April Online Book Club: What is it?
Love the idea of a book club, but you don’t have time to attend meetings? No problem!
We won’t have meetings, but anyone who reads or listens to that month’s title, either with physical copies or digital copies, can participate in our online discussion boards on Facebook and our blog posts.
If you’re busy, but love to read, this could be the perfect Book Club for you! Join us and keep the conversation going!
The April Online Book Club title is Jonathan Strange & Mr Norrell by Susanna Clarke.
About Jonathan Strange & Mr Norrell
From the publisher . . .
The year is 1806. centuries have passed since practical magicians faded into the nation’s past. But scholars of this glorious history discover that one remains: the reclusive Mr Norrell, whose displays of magic send a thrill through the country. Proceeding to London, he raises a beautiful woman from the dead and summons an army of ghostly ships to terrify the French. Yet the cautious, fussy Norrell is challenged by the emergence of another magician: the brilliant novice Jonathan Strange. Young, handsome and daring, Strange is the very antithesis of Norrell. So begins a dangerous battle between these two great men which overwhelms that between England and France. And their own obsessions and secret dabblings with the dark arts are going to cause more trouble than they can imagine.
About Susanna Clarke
From the publisher . . .
Susanna Clarke was born in Nottingham in 1959, the eldest daughter of a Methodist minister. She was educated at St Hilda’s College, Oxford, and has worked in various areas of publishing. In 1990 she left London to teach English in Turin and Bilbao for two years, returning to England to work at Simon and Schuster as a cookery editor.
In 1992, she began working on Jonathan Strange and Mr Norrell which was finally published in 2004 by Bloomsbury to widespread critical acclaim and commercial success. Jonathan Strange and Mr Norrell was filmed as a major BBC drama that aired in 2015. She followed with a collection of short stories, The Ladies of Grace Adieu (2006). Her short story Mr Simonelli, or The Fairy Widower was short-listed for a World Fantasy Award in 2001. Susanna lives in Cambridge with her partner, the novelist and reviewer Colin Greenland.
Consider taking a moment to read this interview with Susanna Clarke from BBC . . .
The library owns several of Ms. Clarke’s other books if you’d like to check them out as well.
Readalikes for Jonathan Strange & Mr Norrell
Discussion questions for Jonathan Strange & Mr Norrell
From the publisher’s Reading Guide (download for additional questions and commentary)…

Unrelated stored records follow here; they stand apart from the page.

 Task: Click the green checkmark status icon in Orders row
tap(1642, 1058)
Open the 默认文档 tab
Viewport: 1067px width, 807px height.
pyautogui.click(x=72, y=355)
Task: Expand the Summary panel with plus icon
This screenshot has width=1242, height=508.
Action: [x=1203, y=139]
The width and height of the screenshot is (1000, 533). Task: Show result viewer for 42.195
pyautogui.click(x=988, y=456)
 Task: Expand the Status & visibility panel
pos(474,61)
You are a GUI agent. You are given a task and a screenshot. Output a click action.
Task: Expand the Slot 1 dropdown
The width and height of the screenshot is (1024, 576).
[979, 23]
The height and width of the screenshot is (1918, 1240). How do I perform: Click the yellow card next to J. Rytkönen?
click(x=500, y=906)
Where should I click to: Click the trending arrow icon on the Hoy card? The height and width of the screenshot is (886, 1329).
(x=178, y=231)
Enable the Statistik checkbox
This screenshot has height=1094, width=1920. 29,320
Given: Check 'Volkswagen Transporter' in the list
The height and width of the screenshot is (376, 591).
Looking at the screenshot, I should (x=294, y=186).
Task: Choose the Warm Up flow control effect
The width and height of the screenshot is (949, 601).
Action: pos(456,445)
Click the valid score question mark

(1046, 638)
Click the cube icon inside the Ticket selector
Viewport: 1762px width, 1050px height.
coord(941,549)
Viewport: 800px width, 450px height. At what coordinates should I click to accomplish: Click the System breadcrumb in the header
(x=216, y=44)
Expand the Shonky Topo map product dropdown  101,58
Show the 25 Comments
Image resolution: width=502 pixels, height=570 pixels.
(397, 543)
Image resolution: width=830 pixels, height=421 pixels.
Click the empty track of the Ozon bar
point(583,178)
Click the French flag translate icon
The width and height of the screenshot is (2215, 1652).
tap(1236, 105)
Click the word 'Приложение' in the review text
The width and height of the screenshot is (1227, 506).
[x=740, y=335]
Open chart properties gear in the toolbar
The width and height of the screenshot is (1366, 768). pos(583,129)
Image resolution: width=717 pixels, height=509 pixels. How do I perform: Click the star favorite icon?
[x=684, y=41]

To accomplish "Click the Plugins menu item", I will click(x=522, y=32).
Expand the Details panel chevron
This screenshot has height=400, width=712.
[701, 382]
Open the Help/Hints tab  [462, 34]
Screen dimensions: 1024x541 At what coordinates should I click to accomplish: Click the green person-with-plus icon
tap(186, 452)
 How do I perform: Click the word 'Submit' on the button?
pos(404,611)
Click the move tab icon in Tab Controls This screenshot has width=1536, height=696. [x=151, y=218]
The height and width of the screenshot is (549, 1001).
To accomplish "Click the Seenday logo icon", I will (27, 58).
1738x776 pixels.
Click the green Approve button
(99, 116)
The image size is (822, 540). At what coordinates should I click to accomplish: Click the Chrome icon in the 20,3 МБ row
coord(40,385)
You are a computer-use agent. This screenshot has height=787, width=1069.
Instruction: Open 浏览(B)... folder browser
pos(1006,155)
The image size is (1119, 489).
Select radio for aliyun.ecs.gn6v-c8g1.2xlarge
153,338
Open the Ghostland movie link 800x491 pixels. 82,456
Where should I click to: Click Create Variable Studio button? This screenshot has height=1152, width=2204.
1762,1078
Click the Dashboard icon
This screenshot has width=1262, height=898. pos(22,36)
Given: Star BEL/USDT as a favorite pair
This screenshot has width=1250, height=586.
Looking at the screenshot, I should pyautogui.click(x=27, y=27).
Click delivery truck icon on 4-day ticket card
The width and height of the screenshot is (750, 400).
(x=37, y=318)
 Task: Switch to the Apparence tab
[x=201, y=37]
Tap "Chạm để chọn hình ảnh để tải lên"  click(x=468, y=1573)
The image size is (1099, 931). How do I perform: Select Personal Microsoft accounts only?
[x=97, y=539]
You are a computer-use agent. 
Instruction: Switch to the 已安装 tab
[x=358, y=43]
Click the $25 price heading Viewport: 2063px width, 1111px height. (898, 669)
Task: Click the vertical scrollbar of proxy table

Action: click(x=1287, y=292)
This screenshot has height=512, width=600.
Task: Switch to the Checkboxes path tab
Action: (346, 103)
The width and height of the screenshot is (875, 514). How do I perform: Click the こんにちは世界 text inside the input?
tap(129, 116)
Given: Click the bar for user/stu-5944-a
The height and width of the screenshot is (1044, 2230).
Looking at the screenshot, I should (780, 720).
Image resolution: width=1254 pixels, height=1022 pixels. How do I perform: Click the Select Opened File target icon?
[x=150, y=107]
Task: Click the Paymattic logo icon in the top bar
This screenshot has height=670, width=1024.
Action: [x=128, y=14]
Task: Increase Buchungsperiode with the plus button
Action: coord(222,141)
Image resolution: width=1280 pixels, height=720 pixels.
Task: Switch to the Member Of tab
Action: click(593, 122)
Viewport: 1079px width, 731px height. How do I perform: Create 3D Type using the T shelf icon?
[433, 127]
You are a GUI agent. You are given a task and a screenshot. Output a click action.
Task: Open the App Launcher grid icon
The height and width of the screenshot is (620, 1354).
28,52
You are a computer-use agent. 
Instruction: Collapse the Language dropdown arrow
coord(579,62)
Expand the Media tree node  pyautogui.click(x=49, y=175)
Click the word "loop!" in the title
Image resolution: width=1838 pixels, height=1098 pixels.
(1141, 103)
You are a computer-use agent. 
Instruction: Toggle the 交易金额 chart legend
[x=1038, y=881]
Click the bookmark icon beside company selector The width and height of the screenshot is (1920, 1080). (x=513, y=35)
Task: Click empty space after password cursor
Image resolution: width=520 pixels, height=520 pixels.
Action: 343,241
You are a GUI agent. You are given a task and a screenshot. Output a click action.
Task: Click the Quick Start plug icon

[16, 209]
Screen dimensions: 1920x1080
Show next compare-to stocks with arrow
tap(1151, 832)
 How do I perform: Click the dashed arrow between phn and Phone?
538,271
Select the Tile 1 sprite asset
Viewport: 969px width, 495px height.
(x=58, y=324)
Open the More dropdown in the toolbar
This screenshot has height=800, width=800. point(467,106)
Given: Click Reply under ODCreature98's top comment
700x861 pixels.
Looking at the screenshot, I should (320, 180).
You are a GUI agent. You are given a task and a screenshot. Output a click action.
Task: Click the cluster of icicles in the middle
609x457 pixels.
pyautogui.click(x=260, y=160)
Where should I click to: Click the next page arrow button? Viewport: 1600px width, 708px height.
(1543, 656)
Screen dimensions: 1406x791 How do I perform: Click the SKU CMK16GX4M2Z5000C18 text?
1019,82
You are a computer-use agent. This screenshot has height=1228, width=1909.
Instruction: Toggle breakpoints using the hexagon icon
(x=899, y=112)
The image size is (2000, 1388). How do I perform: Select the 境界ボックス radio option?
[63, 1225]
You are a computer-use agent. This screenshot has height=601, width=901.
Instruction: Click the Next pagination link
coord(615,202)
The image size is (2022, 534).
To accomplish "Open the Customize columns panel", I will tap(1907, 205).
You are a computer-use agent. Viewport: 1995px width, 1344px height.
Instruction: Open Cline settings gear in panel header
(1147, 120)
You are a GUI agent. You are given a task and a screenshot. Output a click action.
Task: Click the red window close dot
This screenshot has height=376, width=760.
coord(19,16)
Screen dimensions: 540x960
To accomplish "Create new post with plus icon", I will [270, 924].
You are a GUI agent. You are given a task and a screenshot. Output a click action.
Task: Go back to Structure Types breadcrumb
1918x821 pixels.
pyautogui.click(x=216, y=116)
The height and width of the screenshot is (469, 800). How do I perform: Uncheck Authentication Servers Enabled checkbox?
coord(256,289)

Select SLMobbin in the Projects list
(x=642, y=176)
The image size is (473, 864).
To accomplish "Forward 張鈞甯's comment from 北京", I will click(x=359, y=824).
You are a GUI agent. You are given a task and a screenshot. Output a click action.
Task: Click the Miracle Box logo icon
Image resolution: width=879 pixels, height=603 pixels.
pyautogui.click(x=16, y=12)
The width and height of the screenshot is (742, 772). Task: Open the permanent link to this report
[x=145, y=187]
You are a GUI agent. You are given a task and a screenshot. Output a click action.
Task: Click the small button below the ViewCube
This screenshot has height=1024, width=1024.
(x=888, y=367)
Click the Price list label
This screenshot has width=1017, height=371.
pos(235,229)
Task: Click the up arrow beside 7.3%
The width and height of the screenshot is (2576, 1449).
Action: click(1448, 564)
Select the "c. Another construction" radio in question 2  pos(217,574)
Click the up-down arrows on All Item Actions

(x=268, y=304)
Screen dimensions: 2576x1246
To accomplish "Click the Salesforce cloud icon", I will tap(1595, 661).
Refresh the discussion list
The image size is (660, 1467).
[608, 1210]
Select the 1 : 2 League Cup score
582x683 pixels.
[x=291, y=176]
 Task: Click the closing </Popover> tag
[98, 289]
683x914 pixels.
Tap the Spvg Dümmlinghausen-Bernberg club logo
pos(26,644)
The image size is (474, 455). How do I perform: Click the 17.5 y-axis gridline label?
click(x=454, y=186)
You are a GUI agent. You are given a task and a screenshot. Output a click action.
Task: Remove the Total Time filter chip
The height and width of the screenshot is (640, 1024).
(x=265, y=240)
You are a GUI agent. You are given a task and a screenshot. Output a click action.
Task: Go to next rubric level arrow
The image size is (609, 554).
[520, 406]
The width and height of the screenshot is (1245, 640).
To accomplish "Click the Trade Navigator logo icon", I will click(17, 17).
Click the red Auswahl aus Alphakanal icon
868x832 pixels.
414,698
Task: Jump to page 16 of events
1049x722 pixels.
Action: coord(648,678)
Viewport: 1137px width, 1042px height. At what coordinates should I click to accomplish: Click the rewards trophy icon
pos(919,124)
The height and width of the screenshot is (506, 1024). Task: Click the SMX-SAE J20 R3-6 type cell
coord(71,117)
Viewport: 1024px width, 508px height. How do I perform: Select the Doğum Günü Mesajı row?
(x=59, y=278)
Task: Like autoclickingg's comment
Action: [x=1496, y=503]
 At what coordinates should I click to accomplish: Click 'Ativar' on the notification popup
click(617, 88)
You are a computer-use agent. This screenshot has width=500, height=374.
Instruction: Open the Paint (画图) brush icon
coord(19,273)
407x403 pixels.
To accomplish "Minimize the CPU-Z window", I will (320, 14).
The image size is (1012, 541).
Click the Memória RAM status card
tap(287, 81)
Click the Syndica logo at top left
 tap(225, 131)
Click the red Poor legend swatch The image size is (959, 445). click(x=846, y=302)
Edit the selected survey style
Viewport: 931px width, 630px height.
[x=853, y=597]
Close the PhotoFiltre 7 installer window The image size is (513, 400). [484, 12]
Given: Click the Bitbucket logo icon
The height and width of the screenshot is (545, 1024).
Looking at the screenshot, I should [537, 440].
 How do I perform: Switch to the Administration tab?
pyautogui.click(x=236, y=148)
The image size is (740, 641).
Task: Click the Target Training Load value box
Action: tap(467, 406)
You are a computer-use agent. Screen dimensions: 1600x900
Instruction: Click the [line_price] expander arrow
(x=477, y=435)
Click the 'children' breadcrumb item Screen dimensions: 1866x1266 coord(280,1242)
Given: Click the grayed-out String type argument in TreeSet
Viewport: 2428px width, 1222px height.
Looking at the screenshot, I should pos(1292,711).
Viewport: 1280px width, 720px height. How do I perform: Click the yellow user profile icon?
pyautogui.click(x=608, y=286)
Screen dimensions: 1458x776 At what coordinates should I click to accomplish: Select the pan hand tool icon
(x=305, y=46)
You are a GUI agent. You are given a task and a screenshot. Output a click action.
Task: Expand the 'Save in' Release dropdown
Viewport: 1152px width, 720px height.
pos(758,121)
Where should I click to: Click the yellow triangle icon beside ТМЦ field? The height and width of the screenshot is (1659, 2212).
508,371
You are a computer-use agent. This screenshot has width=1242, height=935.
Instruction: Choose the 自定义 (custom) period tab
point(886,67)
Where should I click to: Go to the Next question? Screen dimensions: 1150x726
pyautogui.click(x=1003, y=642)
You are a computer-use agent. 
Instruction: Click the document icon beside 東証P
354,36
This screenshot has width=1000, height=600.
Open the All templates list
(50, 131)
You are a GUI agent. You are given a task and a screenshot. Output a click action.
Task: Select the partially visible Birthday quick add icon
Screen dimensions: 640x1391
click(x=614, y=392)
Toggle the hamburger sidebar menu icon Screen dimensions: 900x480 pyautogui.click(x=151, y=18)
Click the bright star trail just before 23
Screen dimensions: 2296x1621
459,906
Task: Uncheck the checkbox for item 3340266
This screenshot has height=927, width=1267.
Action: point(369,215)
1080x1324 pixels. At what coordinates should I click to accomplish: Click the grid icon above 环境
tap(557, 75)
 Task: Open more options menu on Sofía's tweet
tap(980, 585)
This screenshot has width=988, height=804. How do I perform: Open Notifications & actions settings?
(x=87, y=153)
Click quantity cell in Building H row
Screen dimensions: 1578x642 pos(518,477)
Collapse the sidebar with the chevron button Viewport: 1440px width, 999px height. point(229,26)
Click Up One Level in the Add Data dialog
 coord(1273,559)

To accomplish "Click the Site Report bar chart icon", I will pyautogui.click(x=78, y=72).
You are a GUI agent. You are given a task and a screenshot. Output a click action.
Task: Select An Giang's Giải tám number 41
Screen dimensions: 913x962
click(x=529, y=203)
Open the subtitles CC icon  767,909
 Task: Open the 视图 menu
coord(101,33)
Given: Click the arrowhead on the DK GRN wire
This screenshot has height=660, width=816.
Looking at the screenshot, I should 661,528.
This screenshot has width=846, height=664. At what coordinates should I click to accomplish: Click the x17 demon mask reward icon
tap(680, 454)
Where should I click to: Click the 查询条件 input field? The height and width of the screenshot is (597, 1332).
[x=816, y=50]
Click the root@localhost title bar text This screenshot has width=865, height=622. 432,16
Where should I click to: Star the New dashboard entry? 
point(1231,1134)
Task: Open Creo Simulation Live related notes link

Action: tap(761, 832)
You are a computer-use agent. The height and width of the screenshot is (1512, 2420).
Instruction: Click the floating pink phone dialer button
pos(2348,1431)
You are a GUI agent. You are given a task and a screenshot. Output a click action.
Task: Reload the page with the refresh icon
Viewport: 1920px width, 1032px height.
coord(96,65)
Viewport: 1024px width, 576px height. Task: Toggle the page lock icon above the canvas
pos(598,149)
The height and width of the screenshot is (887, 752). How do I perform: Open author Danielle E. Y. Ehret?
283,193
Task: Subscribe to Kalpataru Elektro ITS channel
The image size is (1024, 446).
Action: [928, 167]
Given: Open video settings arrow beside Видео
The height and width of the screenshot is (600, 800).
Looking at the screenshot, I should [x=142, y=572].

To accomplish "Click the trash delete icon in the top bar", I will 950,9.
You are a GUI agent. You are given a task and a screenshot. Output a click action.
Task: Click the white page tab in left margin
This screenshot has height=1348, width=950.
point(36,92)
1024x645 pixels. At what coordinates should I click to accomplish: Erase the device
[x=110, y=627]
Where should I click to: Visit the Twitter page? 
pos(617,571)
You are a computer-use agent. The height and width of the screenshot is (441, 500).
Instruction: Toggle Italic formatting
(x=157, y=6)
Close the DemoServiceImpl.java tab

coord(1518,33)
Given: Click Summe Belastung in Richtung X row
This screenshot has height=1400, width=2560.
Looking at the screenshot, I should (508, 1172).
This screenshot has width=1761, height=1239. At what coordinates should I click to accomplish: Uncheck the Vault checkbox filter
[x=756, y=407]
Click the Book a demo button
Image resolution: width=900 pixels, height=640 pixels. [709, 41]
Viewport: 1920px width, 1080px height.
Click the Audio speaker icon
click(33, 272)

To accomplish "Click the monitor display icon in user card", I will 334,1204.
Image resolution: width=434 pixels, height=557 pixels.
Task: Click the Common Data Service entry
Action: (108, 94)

1. Sir Walter Pole likens England in the novel to ‘an orphaned young lady left in the care of a pack of lecherous, avaricious old men’ who ‘stole her inheritance and plundered her house’. What is the narrator’s view of the government ministers, aristocrats and military figures who hold the reigns of power in Regency England? Do you think satire plays an important part in the novel?
2. Jonathan Strange & Mr Norrell interweaves fictional characters with real figures from nineteenth-century England including, among others, King George III, the publisher John Murray, the Duke of Wellington and the poet Byron. What is the effect of mixing fact and fiction in this way?
3. ‘Magicians have no business marrying’ says Mr Norrell, of Strange’s relationship with Arabella. Why does Norrell take such a dim view of Strange’s marriage to Arabella? What does the novel have to say about marriage in general and the nature of relationships between men and women in the society it depicts?
4. How does Susanna Clarke’s use of the language and idiom of the nineteenth century add to the atmosphere of the book? Does the tone of her narrator or her choice of words remind you of any other writers?
5. An interview with Susanna Clarke in Time magazine suggested that, if it had not already been taken, ‘Sense and Sensibility’ would have been a good alternative title for Jonathan Strange and Mr Norrell. How do Strange and Norrell differ in their motivations for reviving English magic, and in their temperaments? Arabella Strange observes that ‘a great disparity of views and temper existed between the two magicians’. Do they have any similarities? Why do you think the author created two contrasting central characters?
6. What part does madness play in the novel?